During 1999, holders of the remaining $200 of convertible debt, exercised
their rights to convert their investment into 13,732 shares of capital
stock of Inter Parfums, S.A. (82 French francs per share), and 25,531
shares of capital stock of Inter Parfums, S.A. were issued as a result of
employees exercising stock options. As a result of such issuances, the
Company's percentage ownership of Inter Parfums, S.A. decreased from 79% to
77% as of December 31, 1999.

F-11



INTER PARFUMS, INC. AND SUBSIDIARIES

Notes to Financial Statements
December 31, 1999 and 1998
(in thousands except share and per share data)


NOTE I - SHAREHOLDERS' EQUITY (CONTINUED)

[1] Issuance of common stock of subsidiary: (continued)

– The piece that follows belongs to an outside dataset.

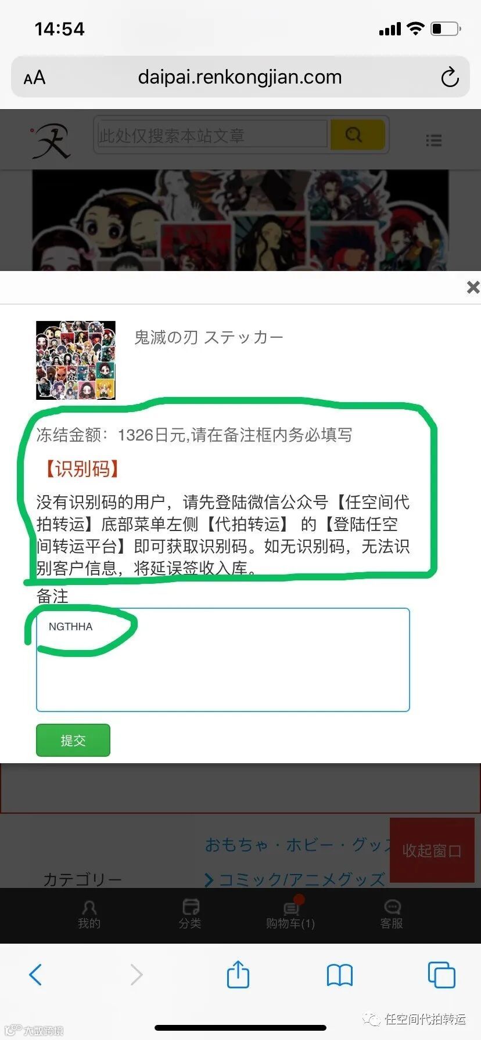Focus the 备注 remarks text box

The difference between the Company's share of the issuance or conversion
proceeds and the carrying amount of the portion of the Company's investment
sold is reflected as a gain or loss in the consolidated statements of
income. Deferred taxes have not been provided because application of
available tax savings strategies would eliminate taxes on this transaction.

[2] Stock option plans:

The Company maintains a stock option program for key employees, executives
and directors. The plans provide for the granting of both nonqualified and
incentive options. Options granted under the plans typically vest
immediately and are exercisable for a period of five to six years.

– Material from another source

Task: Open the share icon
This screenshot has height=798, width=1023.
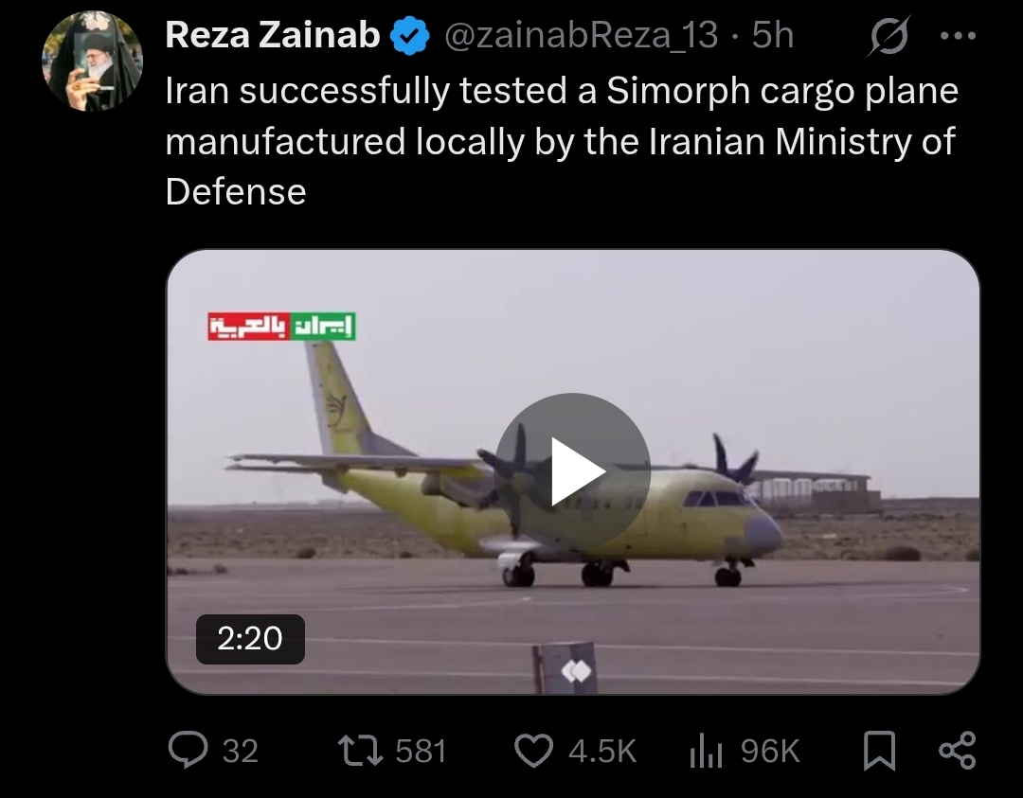Action: pyautogui.click(x=957, y=750)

The Company applies APB 25 in accounting for its stock option incentive
plans and accordingly recognizes compensation expense for the difference
between the fair value of the underlying common stock and the grant price
of the option at the date of grant.

Pro forma information regarding net income and earnings per share is
required by SFAS No. 123. Had compensation cost for the Company's stock
option plans been determined based upon the fair value at the grant date,
consistent with the methodology prescribed under SFAS No. 123, the
Company's net income in 1999, 1998 and 1997 would have been approximately
$4.2, $4.3 and $3.9 million, or $0.51, $0.48 and $0.42 per diluted share,
respectively. The weighted average fair values of the options granted
during 1999, 1998 and 1997 are estimated as $1.52, $1.64 and $1.38 per
share, respectively, on the date of grant using the Black-Scholes option
pricing model with the following assumptions: dividend yield 0%, volatility
of 40%, risk-free interest rates at the date of grant, 5.18% in 1999, 5.40%
in 1998 and 6.40% in 1997, and an expected life of the option of two years.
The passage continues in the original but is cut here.